大島へは国立天文台の近くにある調布飛行場から小型機に乗るとわずか25分で行けます。実は授業の前の週は海が荒れて、ジェット船が3日も欠航しました。欠航が分かる前に教材を事前に郵送することも考えたのですが、万一届かないことも想定して持参することにしました。その選択は正しかったと思います。
大島は英語に直訳するとビッグ・アイランド、ハワイ島の通称と同じです。名前が同じだけでなく、島には活火山があって時々噴火していること、島の形が丸っこいことなど、大島にはハワイ島との類似点があります。大島の町の雰囲気もなんとなくハワイ島の小さな町に似ていました。

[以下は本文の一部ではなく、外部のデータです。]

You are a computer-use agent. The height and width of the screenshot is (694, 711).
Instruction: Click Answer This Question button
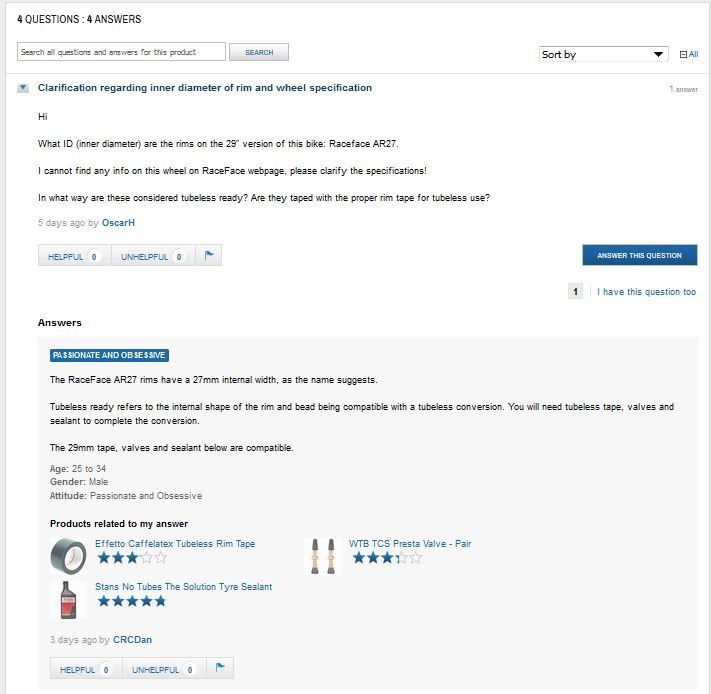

第一中学校は島の西部、元町にあり全校生徒はおよそ60人、大島の中では大きな中学校ということです。授業は体育館でおこなわれ、全校生徒が集まってきました。話はすばる望遠鏡での私の仕事のことからTMTへの説明に移り、30mの鏡でどんなものが見えるのかについて説明しました。次に流星の話に入り、流星はいわゆる「星」ではないこと、その母体である彗星やオールトの雲やカイパーベルトといった太陽系天体について話をしました。次にこれが分かれば学校の天文の授業はとても楽しいものになると思い、地球の日周運動と地球の回転方向との関係を説明しました。この部分はいつもどうすれば分かりやすくなるか工夫していますが、うまく伝えるのがむずかしいところです。生徒さんからは一番明るい星は何かとか、宇宙の果てには何があるとか、天文学は何の役にたつのかなど、講師泣かせの質問がずらりと並びました。これらも生徒さんにも考えてもらえるように説明を試みました。
東京に行く飛行機も船も午後3時までに出発してしまうので、授業が終わる時刻になるとその日のうちに東京に戻ることはできません。1泊して翌朝空港に行ったところ、強風で飛行機が運航できるかどうか分からないとのこと。ジェット船はすでに欠航が決まっていて島内放送でアナウンスされていました。しばらく空港で待っていたところ飛行機の運航が決まり、予定通りに調布飛行場に戻ることができました。島での生活の大変さを知らされると同時に、同じ島でも飛行機の欠航がほとんどないハワイ島がいかに便利なところだったか、あらためて思い起こされました。
この出張授業には、TMTへの寄付金を活用させていただきました。ご協力いただいた皆さま、ありがとうございます。